Nourishing your body
Your diet should be one of your top priorities when trying to improve your health, eating lots of fruits and vegetables is one of the most important changes you can make. However, there are other essential nutrients which should be included in your diet.
- Omega-3 healthy fats can reduce your cholesterol levels, decrease the risk of heart disease, boost your memory and help sleep. Omega-3 healthy fats can be found in oily fish (salmon, mackerel and sardines), linseeds, pecans, hazelnuts and walnuts.
- Vitamin D is essential for strong bones, it can only be found naturally in a small selection of foods such as oily fish (salmon, sardines, herring, mackerel and fresh tuna), red meat, liver and egg yolks. However, foods can be fortified with vitamin D such as cereals, orange juice, soy milk or dairy products. Your daily dose of vitamin D can also be taken in the form of supplements!

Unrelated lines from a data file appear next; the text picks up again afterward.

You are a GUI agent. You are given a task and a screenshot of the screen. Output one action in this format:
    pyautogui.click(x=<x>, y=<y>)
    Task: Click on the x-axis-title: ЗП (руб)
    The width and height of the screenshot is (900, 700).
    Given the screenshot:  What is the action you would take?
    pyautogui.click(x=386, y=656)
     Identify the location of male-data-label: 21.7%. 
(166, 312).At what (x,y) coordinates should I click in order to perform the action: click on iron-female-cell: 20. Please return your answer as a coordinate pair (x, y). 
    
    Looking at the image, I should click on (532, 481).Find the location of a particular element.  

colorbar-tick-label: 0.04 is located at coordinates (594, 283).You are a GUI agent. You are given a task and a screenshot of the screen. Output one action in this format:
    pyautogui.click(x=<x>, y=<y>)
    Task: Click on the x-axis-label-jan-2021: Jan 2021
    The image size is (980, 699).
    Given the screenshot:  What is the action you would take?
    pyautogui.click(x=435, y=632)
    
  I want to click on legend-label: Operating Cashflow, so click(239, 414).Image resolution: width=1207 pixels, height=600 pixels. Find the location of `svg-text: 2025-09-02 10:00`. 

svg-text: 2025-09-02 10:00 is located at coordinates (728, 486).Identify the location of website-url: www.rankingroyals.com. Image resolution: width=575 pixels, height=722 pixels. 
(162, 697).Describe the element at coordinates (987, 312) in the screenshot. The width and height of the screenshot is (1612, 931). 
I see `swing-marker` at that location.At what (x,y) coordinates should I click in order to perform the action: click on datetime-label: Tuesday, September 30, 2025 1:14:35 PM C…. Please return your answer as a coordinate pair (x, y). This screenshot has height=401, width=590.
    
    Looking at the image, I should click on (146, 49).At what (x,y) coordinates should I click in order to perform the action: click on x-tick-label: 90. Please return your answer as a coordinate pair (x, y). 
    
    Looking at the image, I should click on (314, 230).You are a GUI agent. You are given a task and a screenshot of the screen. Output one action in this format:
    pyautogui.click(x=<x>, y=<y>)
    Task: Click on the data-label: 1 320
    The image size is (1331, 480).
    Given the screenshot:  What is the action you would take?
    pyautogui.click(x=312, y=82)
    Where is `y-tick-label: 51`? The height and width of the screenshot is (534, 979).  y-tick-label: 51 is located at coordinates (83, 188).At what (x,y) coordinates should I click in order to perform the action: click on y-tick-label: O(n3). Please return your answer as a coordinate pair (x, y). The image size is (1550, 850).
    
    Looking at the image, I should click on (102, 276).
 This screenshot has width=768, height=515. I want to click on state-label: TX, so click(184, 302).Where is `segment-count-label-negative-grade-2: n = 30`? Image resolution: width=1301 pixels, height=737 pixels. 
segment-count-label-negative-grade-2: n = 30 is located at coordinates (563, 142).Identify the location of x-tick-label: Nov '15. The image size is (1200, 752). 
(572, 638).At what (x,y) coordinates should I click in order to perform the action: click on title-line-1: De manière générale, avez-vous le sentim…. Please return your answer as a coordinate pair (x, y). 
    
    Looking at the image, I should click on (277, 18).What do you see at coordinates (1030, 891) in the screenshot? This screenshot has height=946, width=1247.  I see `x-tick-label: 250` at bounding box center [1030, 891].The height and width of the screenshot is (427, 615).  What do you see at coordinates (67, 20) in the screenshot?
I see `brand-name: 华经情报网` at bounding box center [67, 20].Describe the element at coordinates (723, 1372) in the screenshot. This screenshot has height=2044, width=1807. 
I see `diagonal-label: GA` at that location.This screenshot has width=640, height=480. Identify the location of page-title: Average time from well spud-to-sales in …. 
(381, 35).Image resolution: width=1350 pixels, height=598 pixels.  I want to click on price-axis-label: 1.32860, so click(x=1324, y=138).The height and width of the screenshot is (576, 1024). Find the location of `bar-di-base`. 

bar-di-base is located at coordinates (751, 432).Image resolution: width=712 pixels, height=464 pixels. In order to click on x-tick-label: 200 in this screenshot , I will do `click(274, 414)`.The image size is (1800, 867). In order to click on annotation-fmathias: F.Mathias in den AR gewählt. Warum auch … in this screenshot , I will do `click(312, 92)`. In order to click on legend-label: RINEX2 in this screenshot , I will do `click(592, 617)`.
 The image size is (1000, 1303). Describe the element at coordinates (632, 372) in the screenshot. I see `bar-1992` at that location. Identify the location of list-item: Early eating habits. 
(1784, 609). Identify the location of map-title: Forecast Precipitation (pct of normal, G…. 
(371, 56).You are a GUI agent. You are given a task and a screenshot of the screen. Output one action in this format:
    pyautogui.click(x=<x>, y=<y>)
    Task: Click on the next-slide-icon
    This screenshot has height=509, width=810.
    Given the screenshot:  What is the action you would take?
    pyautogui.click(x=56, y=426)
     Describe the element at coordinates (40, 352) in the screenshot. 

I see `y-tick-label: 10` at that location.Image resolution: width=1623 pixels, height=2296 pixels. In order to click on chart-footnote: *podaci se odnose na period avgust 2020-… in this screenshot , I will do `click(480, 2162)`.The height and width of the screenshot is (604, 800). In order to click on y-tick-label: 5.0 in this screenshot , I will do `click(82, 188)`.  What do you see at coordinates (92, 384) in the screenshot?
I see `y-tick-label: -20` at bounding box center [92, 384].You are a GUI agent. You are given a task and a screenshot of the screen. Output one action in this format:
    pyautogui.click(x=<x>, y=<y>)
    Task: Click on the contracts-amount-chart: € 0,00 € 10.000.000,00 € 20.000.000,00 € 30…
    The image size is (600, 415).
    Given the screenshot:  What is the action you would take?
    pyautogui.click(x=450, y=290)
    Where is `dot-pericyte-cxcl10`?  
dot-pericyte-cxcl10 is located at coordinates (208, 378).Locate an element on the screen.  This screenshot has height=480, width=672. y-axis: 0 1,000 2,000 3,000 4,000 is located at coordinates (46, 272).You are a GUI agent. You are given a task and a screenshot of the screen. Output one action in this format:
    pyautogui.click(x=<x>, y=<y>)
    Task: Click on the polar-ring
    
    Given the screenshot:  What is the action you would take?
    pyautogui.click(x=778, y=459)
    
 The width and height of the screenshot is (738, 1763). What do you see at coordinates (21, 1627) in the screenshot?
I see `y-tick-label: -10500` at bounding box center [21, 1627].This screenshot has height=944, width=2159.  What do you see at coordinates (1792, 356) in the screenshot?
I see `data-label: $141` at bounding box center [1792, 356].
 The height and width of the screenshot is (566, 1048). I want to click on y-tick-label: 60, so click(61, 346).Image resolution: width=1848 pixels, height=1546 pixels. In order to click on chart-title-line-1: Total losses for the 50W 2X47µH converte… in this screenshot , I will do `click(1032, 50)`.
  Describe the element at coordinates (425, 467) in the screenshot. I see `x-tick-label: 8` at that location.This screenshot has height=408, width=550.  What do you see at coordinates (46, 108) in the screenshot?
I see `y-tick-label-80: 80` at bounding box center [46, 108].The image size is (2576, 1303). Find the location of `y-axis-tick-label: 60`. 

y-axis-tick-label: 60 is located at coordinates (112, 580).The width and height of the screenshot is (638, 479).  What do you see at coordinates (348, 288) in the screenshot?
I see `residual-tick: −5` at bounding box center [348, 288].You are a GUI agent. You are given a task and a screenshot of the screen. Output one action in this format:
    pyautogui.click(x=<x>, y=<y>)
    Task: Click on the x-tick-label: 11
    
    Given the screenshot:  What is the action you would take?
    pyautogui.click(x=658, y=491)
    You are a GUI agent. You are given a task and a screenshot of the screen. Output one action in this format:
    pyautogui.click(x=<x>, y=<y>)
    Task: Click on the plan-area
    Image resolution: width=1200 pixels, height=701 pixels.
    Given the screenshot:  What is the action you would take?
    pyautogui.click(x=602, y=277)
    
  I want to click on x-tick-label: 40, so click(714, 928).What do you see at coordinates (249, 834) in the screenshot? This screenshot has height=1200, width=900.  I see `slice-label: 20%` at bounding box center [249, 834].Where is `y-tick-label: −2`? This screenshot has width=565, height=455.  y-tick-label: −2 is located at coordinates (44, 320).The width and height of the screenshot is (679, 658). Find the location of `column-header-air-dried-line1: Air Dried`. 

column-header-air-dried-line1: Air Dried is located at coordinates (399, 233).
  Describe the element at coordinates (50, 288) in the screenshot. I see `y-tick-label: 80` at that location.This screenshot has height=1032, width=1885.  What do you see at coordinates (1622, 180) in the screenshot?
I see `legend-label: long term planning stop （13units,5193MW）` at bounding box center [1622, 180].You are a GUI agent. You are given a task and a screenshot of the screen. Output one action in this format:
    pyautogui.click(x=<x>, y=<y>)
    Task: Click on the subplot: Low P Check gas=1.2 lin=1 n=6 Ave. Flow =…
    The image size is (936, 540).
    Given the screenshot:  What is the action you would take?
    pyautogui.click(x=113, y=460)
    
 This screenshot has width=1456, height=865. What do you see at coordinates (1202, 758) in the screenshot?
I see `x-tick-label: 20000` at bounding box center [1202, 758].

- Carbohydrates fuel the body and are the main source of energy for the brain, so be sure to opt for healthier carbs such as whole grains, beans and fibre rich vegetables.
- Vitamin C helps to boost the immune system, aid with healing the body and producing collagen which is used to make skin, cartilage, blood vessels and ligaments. Food containing vitamin C includes oranges, strawberries, pineapple, kohlrabi, mango, brussels sprouts, kiwi, papaya, bell peppers, broccoli, kale, cauliflower, grapefruit and watermelon.
- Protein isn’t just to form muscles, every cell from bone to skin to hair contains protein. It is used for the growth, health and maintenance of the body. Protein can be found in low-fat meat, dairy, beans, eggs, soy, nuts or grains.
- Water is used in all cells, organs and tissues to regulate body temperatures and maintain other bodily functions. We cannot exist without water and fresh water needs to be constantly added to your body in order to remain hydrated.
Examine your health & identify issues
Visiting you doctor or dentist is the first step in examining your health and identifying if you have any problems that need actioning. If you are aware you have a chronic health problem, then you need to assess what lifestyle changes can help manage it and cut out any risk behaviours. If you have a heart disease, diabetes or respiratory condition then smoking is only going to make it worse therefore you need to stop the unhealthy behaviour. Addressing the issue is vital to your wellbeing, so make a plan with your doctor to identify how you can live your healthiest life to not aggravate the condition.